20-10-2023 (NEW YORK) Three prominent cryptocurrency companies have been accused by US prosecutors of defrauding investors of over $1 billion. The New York Attorney General, Letitia James, revealed that Gemini, a crypto exchange, had deceived customers regarding the risks associated with an investment account that offered high interest rates on cryptocurrencies. Genesis, a crypto lender, and its parent company, Digital Currency Group, were also implicated in the scheme, which was abruptly halted in November, leaving customers unable to access their funds. This development follows the recent turmoil in the crypto industry, including the collapse of FTX and fraud charges against its founder, Sam Bankman-Fried.
According to Attorney General James, the case sheds light on the consequences of unregulated practices within the cryptocurrency industry, with bad actors causing harm to investors. Both Digital Currency Group (DCG) and Gemini have vehemently denied the allegations, stating their intention to contest the claims. Barry Silbert, the founder of DCG, emphasized his commitment to honesty and integrity, dismissing the accusations as baseless. The lawsuit represents the latest legal action arising from the challenges faced by the crypto industry, as the market for digital currencies experienced significant volatility in recent years.

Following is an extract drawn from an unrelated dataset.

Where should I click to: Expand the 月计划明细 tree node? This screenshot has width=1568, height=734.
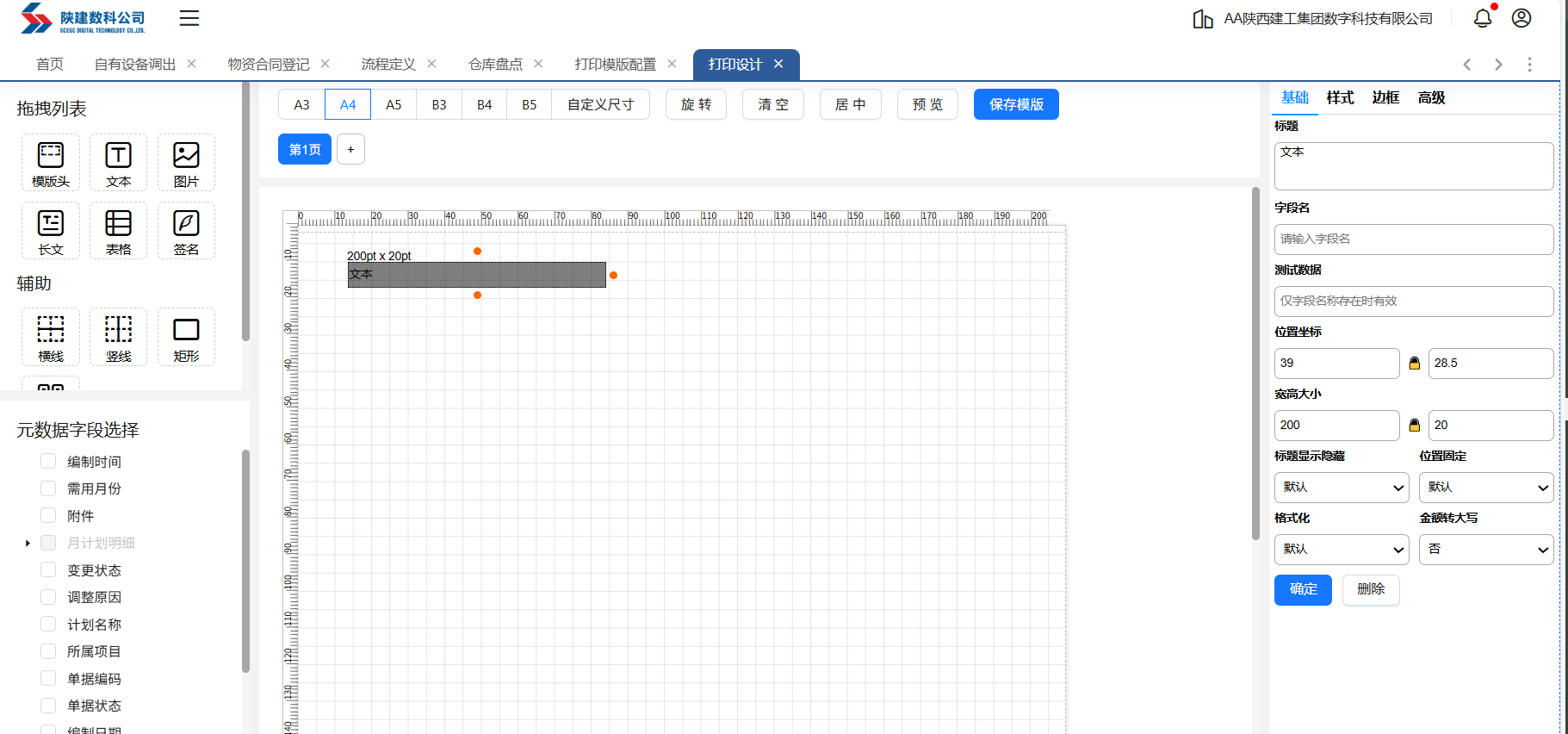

The three companies collaborated on a project called Gemini Earn, launched in 2021, which enabled users to lend cryptocurrencies to Genesis in exchange for interest rates exceeding 7%. Prosecutors argue that Gemini was aware of Genesis’ unstable financial situation from the beginning but failed to inform customers about the associated risks. Instead, Gemini claimed to have thoroughly vetted Genesis. In June 2022, Genesis suffered losses exceeding $1 billion due to the collapse of another crypto firm. Prosecutors allege that Genesis and DCG attempted to conceal these losses through financial maneuvers and false reporting, even while publicly asserting the strength of their balance sheet.

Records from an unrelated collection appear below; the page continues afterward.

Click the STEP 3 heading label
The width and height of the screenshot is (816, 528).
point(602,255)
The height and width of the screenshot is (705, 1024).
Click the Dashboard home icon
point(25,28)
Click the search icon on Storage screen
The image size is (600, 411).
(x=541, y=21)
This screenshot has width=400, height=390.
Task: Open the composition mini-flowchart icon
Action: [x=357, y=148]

Gemini, founded by the Winklevoss twins known for their legal battle with Mark Zuckerberg over the creation of Facebook, expressed agreement with the lawsuit’s claims against Genesis but disagreed with being implicated themselves. In a statement shared on social media, Gemini argued that blaming the victim, in this case, makes no sense and affirmed their determination to defend against the inconsistent position presented in the lawsuit. The lawsuit further revealed that some senior staff at Gemini became concerned about the situation in the summer of 2022 and withdrew their own funds.

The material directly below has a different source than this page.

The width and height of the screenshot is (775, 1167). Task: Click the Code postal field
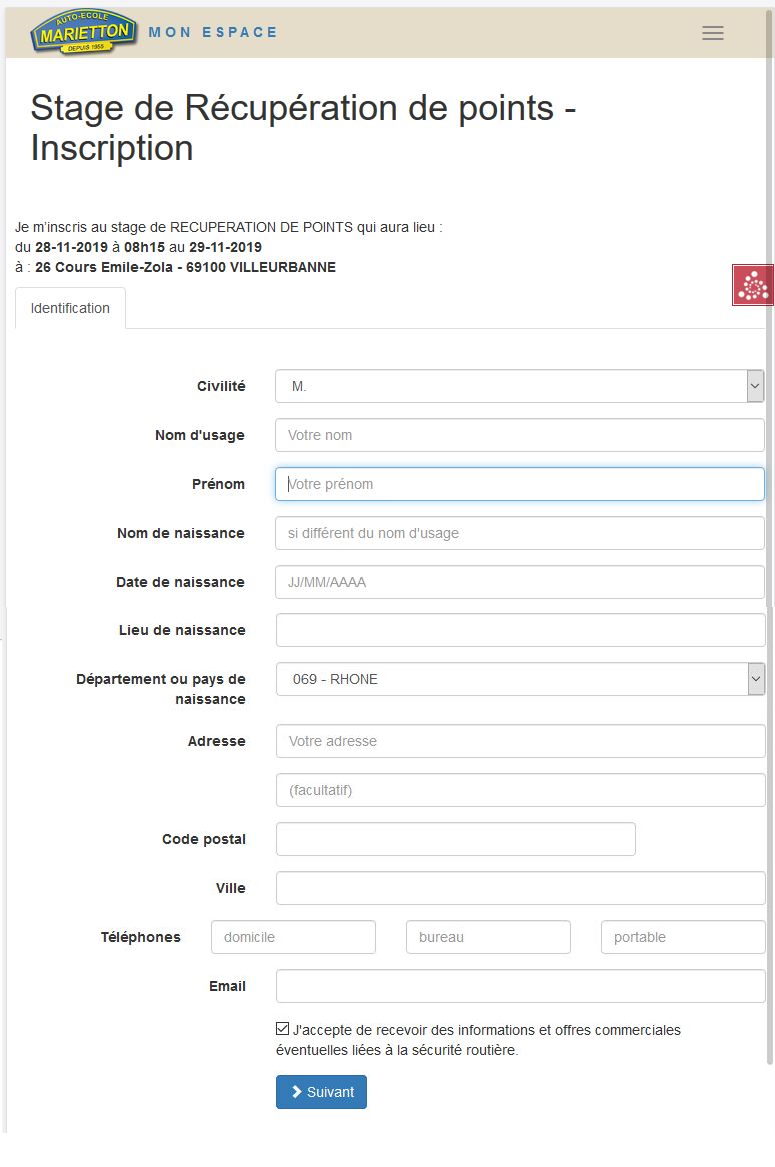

Attorney General James emphasized that the alleged fraud had a significant impact on middle-class investors, citing the case of a 73-year-old retired grandmother among the 232,000 victims. The lawsuit not only highlights the need for enhanced regulation in the cryptocurrency industry but also underscores the importance of investor protection and transparency. As the legal battle unfolds, the industry faces scrutiny and potential implications for future regulations.